## WORK TO BE COMPLETED
Filter the data for lines with the word "chevron" and copy those lines.

## INPUT RECORDS

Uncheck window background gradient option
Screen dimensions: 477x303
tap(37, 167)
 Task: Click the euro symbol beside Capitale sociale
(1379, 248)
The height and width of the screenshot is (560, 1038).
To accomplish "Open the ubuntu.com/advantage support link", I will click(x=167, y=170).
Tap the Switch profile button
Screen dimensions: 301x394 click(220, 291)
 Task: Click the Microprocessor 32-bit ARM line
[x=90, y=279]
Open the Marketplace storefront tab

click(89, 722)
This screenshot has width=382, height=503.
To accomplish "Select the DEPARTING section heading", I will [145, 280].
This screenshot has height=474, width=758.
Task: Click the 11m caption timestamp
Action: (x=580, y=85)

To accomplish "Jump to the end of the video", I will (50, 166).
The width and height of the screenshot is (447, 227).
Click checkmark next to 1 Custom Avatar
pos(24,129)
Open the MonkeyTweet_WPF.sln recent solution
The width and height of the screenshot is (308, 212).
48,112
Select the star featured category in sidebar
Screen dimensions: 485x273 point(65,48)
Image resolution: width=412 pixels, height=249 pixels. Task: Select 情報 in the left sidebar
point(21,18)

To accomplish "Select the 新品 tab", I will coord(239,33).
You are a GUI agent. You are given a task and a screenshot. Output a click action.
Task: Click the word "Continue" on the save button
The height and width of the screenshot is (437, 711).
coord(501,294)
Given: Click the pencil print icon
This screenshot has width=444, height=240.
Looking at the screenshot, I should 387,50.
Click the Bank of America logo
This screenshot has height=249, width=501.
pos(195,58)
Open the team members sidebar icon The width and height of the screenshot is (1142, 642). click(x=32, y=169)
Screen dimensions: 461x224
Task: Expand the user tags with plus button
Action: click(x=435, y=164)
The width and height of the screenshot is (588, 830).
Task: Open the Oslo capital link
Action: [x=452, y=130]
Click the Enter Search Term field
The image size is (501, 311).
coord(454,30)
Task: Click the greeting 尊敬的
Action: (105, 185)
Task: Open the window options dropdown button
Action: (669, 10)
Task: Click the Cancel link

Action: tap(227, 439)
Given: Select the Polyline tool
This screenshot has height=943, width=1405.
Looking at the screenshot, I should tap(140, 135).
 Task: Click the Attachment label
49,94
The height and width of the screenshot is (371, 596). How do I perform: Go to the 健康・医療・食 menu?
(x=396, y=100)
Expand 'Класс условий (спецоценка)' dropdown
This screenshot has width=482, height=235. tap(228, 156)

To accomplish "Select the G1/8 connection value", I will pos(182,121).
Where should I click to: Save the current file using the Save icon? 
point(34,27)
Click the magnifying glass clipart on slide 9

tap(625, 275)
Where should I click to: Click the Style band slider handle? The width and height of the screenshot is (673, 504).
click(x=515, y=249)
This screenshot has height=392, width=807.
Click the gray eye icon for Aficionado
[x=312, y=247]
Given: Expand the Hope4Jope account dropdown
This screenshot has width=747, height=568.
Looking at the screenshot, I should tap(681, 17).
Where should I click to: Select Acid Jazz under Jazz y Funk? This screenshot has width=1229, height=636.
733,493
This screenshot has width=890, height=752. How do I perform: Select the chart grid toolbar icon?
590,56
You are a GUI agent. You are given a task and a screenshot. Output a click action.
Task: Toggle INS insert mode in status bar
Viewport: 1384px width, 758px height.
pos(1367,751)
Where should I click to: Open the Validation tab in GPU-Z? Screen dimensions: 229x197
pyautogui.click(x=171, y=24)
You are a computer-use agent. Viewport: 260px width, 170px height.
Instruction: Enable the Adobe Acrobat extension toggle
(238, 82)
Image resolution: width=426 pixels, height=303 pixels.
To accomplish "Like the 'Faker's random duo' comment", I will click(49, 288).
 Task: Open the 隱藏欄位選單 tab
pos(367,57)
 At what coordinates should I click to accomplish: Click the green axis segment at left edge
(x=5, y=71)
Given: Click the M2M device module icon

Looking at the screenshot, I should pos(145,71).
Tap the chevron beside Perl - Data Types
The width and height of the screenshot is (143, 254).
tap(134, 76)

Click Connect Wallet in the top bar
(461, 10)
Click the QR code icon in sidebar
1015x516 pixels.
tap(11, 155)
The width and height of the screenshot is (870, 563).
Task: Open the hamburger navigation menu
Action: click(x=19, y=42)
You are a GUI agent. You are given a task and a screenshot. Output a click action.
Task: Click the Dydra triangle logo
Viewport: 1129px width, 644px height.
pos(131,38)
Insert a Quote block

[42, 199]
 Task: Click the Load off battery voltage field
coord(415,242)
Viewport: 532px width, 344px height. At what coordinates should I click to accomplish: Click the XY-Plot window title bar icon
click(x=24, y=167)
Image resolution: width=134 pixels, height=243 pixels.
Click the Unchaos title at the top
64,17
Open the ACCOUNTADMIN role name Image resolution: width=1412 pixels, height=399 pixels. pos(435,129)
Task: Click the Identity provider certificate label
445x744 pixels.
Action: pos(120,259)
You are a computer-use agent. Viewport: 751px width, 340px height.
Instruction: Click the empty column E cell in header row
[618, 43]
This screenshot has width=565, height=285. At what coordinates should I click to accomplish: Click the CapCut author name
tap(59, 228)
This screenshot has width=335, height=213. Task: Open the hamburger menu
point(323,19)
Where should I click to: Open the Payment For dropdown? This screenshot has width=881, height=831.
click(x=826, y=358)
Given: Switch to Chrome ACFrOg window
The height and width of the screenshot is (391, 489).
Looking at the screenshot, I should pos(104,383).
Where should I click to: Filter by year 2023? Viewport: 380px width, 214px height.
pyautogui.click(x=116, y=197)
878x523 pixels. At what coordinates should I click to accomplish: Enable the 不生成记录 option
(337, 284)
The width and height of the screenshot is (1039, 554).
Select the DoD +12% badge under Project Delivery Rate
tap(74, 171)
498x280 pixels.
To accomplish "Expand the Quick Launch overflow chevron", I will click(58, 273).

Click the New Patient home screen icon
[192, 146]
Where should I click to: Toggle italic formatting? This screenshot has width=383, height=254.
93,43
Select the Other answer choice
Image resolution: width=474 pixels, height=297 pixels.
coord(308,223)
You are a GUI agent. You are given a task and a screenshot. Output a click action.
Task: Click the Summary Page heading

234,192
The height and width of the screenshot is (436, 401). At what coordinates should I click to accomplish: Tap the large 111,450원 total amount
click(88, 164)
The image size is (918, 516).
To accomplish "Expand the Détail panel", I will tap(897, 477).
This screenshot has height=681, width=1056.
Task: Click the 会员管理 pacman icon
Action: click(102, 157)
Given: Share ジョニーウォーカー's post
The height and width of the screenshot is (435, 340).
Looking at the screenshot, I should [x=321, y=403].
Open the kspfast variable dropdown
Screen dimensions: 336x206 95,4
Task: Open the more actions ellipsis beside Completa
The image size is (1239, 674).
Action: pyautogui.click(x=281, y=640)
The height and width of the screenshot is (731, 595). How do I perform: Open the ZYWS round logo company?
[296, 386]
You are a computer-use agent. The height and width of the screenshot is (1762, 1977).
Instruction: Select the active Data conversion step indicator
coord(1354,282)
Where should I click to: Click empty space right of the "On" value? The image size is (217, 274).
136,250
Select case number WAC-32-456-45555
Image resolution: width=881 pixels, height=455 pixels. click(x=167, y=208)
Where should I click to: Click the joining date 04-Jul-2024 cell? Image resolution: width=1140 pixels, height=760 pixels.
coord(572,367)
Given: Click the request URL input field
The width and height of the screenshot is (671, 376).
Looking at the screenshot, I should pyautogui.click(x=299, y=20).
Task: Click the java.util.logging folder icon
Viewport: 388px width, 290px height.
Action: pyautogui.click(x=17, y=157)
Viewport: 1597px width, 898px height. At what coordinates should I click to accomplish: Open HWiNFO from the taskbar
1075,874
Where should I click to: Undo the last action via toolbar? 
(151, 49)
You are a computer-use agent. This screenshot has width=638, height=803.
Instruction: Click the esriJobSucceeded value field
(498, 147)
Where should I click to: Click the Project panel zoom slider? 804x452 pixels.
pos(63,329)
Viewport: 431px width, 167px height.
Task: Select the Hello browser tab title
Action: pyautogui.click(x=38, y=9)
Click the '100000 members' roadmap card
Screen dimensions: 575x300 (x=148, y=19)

## FINISHED EXERCISE
Tap the chevron beside Perl - Data Types
To accomplish "Expand the Quick Launch overflow chevron", I will click(58, 273).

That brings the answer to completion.